== Extracted text ==
- Born: 1903
- Died: 1996 (aged 92–93) Hollywood, Florida
- Occupation: Real Estate Developer
- Known for: Founder of The Ben Tobin Companies, Ltd.
- Children: Herbert Tobin Steven Tobin Benita Tobin Anderson

= Ben Tobin =

American real estate developer

Ben Tobin (November 8, 1903 – June 7, 1996) was an American real estate developer, philanthropist, and investor in Broadway shows.

==Early life==
Tobin was born to a Jewish family in Russia and immigrated to the United States while he was still a child. He had two brothers, Morris Tobb and Jack Tobb and one sister, Bessie Ganek. His family moved to Detroit, Michigan, in the 1920s.

==Career==
During the Great Depression, Tobin purchased buildings in Detroit and then expanded to Cleveland, Ohio, where he purchased the Hollenden Hotel.

In 1945, Tobin moved to Florida and purchased the 900-room Hollywood Beach Hotel in Hollywood, Florida, which had been used by the United States Navy as a barracks and developed it into a five-star international resort until it closed in 1971.

In 1951, he formed a partnership with Alfred R. Glancy and Roger L. Stevens and purchased the Empire State Building for $51 million, then the highest price paid for a single building in history; he more than doubled his investment when he sold his interest in the building three years later to a Chicago partnership.

In 1953, together with Roger L. Stevens, Alfred R. Glancy III, and H. Adams Ashforth, he founded Unico Properties to develop a 10-acre University of Washington site in central Seattle.
===
== Records shown ==
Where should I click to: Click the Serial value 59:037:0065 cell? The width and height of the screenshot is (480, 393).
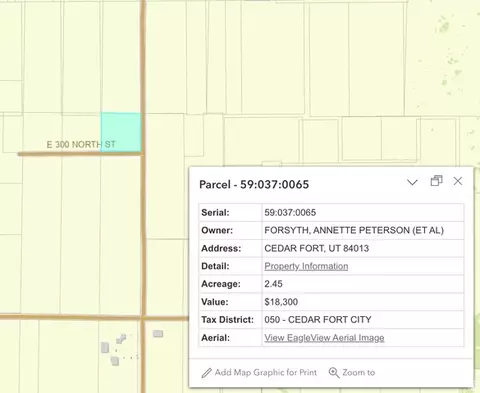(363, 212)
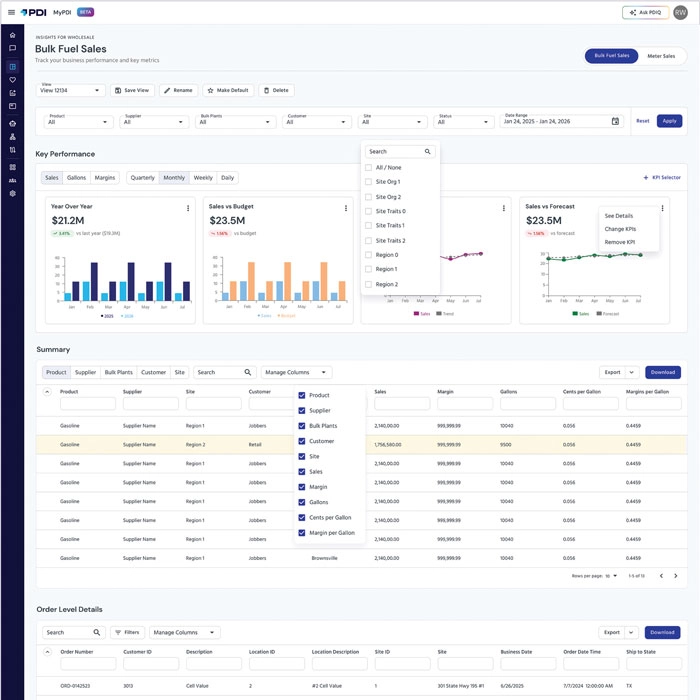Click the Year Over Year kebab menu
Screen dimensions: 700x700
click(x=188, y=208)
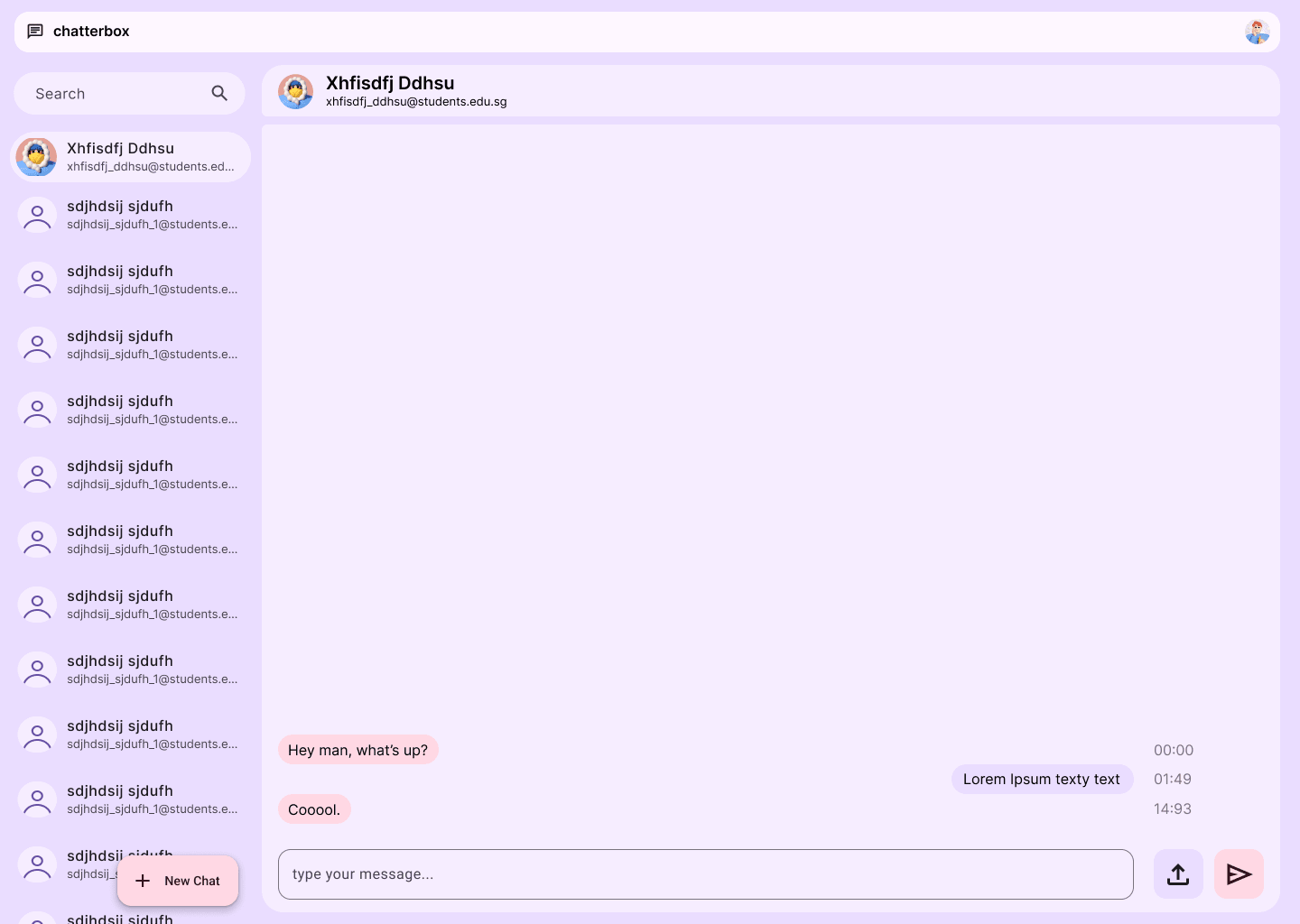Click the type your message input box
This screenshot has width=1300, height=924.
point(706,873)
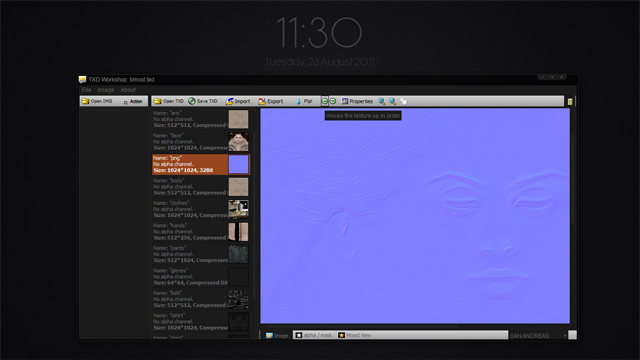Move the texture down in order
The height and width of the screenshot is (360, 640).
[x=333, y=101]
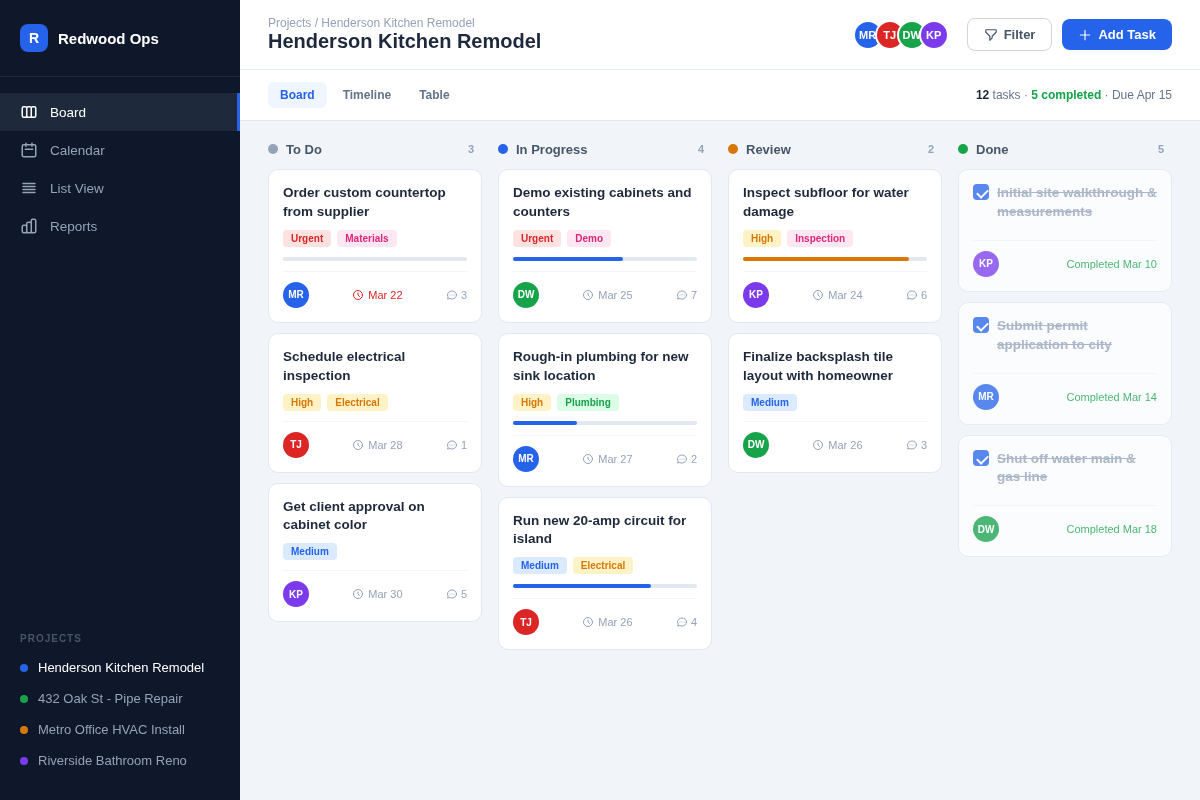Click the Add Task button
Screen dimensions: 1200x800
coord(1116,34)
===
== Records shown ==
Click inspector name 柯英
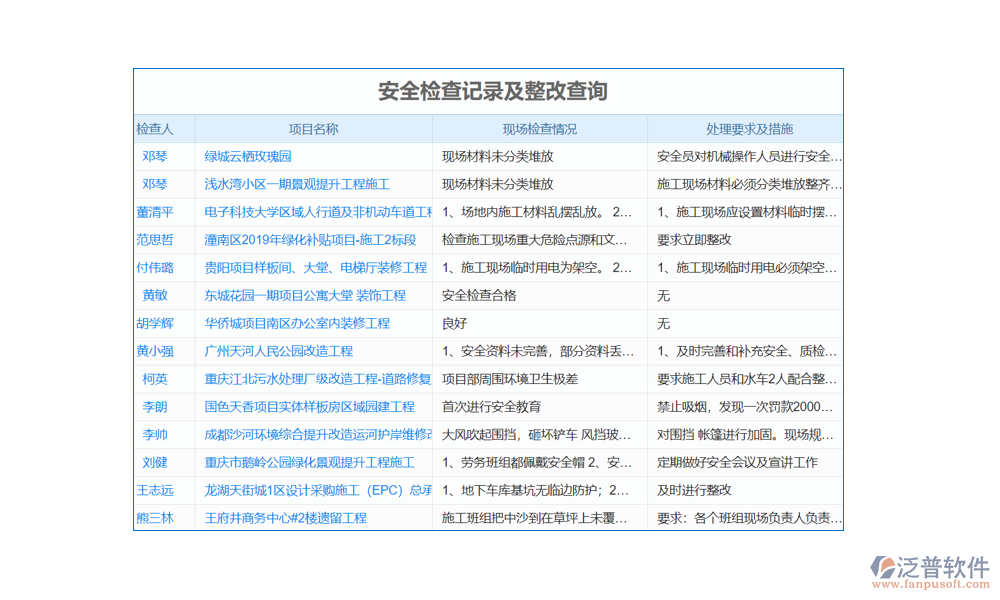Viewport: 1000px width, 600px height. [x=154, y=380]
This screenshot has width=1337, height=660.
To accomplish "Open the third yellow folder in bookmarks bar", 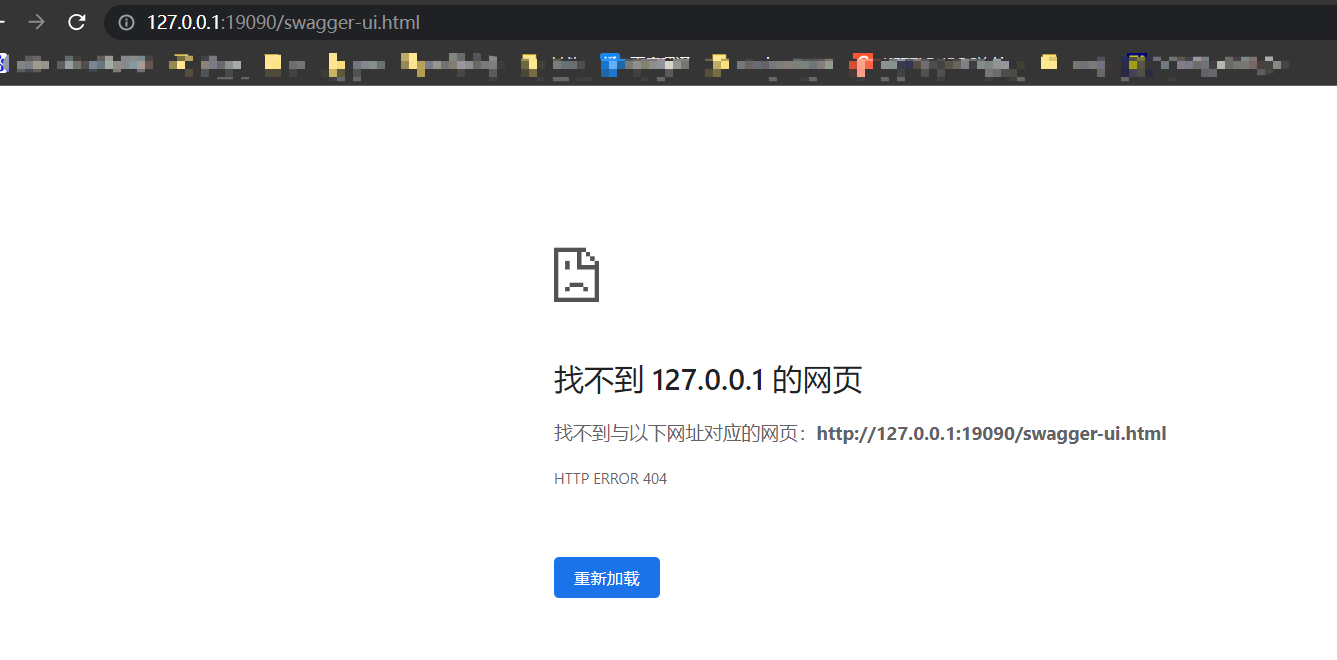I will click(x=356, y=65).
===
### Work task A
Using the Ben Tobin biography, answer these:
(i) To which city did Tobin's family move in the 1920s?
(ii) How many rooms did the Hollywood Beach Hotel have?
(iii) How much did Tobin's 1951 partnership pay for the Empire State Building?
### Work task B
From the Ben Tobin biography, return everything from "Ben Tobin (November" down to "closed in 1971.", copied word for word.

### Written solution A
(i) Detroit, Michigan
(ii) 900
(iii) $51 million

### Written solution B
Ben Tobin (November 8, 1903 – June 7, 1996) was an American real estate developer, philanthropist, and investor in Broadway shows.

==Early life==
Tobin was born to a Jewish family in Russia and immigrated to the United States while he was still a child. He had two brothers, Morris Tobb and Jack Tobb and one sister, Bessie Ganek. His family moved to Detroit, Michigan, in the 1920s.

==Career==
During the Great Depression, Tobin purchased buildings in Detroit and then expanded to Cleveland, Ohio, where he purchased the Hollenden Hotel.

In 1945, Tobin moved to Florida and purchased the 900-room Hollywood Beach Hotel in Hollywood, Florida, which had been used by the United States Navy as a barracks and developed it into a five-star international resort until it closed in 1971.